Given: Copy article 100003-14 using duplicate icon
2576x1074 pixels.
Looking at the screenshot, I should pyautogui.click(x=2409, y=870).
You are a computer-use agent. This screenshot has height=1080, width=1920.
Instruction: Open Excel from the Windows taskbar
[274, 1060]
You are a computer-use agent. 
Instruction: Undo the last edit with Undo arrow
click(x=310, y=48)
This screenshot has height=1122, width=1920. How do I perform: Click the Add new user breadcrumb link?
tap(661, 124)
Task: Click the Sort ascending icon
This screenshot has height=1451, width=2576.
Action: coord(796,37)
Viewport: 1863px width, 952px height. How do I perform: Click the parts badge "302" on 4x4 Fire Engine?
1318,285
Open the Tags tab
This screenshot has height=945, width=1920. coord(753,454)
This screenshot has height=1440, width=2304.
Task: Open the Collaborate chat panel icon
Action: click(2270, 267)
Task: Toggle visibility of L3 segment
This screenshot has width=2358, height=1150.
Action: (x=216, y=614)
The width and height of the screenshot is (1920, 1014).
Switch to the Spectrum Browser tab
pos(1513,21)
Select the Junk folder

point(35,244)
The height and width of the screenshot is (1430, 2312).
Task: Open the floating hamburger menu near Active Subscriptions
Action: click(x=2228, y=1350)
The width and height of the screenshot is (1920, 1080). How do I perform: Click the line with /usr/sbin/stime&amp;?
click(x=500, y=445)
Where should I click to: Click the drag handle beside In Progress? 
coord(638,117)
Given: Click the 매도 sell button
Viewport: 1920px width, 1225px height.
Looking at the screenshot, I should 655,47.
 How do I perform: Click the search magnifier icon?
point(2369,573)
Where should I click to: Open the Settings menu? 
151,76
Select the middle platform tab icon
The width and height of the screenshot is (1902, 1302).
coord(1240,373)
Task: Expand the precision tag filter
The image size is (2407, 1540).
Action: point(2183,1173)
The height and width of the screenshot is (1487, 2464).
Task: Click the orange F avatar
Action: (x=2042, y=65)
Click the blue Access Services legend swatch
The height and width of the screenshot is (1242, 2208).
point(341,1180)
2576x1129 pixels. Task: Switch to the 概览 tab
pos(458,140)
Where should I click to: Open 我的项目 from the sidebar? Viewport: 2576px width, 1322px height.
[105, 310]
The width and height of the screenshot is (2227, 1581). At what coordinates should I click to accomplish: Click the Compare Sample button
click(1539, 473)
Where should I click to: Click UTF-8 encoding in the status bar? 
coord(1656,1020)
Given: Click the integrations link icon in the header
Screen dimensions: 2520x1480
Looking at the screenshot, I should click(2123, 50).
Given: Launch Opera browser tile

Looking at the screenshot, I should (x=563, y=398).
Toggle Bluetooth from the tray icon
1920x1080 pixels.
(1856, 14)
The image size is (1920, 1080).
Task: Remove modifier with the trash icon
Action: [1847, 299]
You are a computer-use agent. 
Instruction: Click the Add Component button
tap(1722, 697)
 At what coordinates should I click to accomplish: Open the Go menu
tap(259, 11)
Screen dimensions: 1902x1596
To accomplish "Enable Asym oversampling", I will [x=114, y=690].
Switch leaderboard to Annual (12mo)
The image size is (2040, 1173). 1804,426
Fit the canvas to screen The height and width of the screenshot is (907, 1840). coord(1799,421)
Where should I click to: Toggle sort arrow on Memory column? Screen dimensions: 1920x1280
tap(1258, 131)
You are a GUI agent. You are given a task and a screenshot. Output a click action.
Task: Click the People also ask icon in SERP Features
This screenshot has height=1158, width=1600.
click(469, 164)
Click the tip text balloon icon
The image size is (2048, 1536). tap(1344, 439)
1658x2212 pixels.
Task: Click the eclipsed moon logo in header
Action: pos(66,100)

· · · · · · ·

**WORK TO BE COMPLETED:** All of the material should be written out again exactly.

**EXERCISE ANSWER:**
Given: Copy article 100003-14 using duplicate icon
2576x1074 pixels.
Looking at the screenshot, I should pyautogui.click(x=2409, y=870).
You are a computer-use agent. This screenshot has height=1080, width=1920.
Instruction: Open Excel from the Windows taskbar
[274, 1060]
You are a computer-use agent. 
Instruction: Undo the last edit with Undo arrow
click(x=310, y=48)
This screenshot has height=1122, width=1920. How do I perform: Click the Add new user breadcrumb link?
tap(661, 124)
Task: Click the Sort ascending icon
This screenshot has height=1451, width=2576.
Action: coord(796,37)
Viewport: 1863px width, 952px height. How do I perform: Click the parts badge "302" on 4x4 Fire Engine?
1318,285
Open the Tags tab
This screenshot has height=945, width=1920. coord(753,454)
This screenshot has height=1440, width=2304.
Task: Open the Collaborate chat panel icon
Action: click(2270, 267)
Task: Toggle visibility of L3 segment
This screenshot has width=2358, height=1150.
Action: (x=216, y=614)
The width and height of the screenshot is (1920, 1014).
Switch to the Spectrum Browser tab
pos(1513,21)
Select the Junk folder

point(35,244)
The height and width of the screenshot is (1430, 2312).
Task: Open the floating hamburger menu near Active Subscriptions
Action: click(x=2228, y=1350)
The width and height of the screenshot is (1920, 1080). How do I perform: Click the line with /usr/sbin/stime&amp;?
click(x=500, y=445)
Where should I click to: Click the drag handle beside In Progress? 
coord(638,117)
Given: Click the 매도 sell button
Viewport: 1920px width, 1225px height.
Looking at the screenshot, I should 655,47.
 How do I perform: Click the search magnifier icon?
point(2369,573)
Where should I click to: Open the Settings menu? 
151,76
Select the middle platform tab icon
The width and height of the screenshot is (1902, 1302).
coord(1240,373)
Task: Expand the precision tag filter
The image size is (2407, 1540).
Action: point(2183,1173)
The height and width of the screenshot is (1487, 2464).
Task: Click the orange F avatar
Action: (x=2042, y=65)
Click the blue Access Services legend swatch
The height and width of the screenshot is (1242, 2208).
point(341,1180)
2576x1129 pixels. Task: Switch to the 概览 tab
pos(458,140)
Where should I click to: Open 我的项目 from the sidebar? Viewport: 2576px width, 1322px height.
[105, 310]
The width and height of the screenshot is (2227, 1581). At what coordinates should I click to accomplish: Click the Compare Sample button
click(1539, 473)
Where should I click to: Click UTF-8 encoding in the status bar? 
coord(1656,1020)
Given: Click the integrations link icon in the header
Screen dimensions: 2520x1480
Looking at the screenshot, I should click(2123, 50).
Given: Launch Opera browser tile

Looking at the screenshot, I should (x=563, y=398).
Toggle Bluetooth from the tray icon
1920x1080 pixels.
(1856, 14)
The image size is (1920, 1080).
Task: Remove modifier with the trash icon
Action: [1847, 299]
You are a computer-use agent. 
Instruction: Click the Add Component button
tap(1722, 697)
 At what coordinates should I click to accomplish: Open the Go menu
tap(259, 11)
Screen dimensions: 1902x1596
To accomplish "Enable Asym oversampling", I will [x=114, y=690].
Switch leaderboard to Annual (12mo)
The image size is (2040, 1173). 1804,426
Fit the canvas to screen The height and width of the screenshot is (907, 1840). coord(1799,421)
Where should I click to: Toggle sort arrow on Memory column? Screen dimensions: 1920x1280
tap(1258, 131)
You are a GUI agent. You are given a task and a screenshot. Output a click action.
Task: Click the People also ask icon in SERP Features
This screenshot has height=1158, width=1600.
click(469, 164)
Click the tip text balloon icon
The image size is (2048, 1536). tap(1344, 439)
1658x2212 pixels.
Task: Click the eclipsed moon logo in header
Action: pos(66,100)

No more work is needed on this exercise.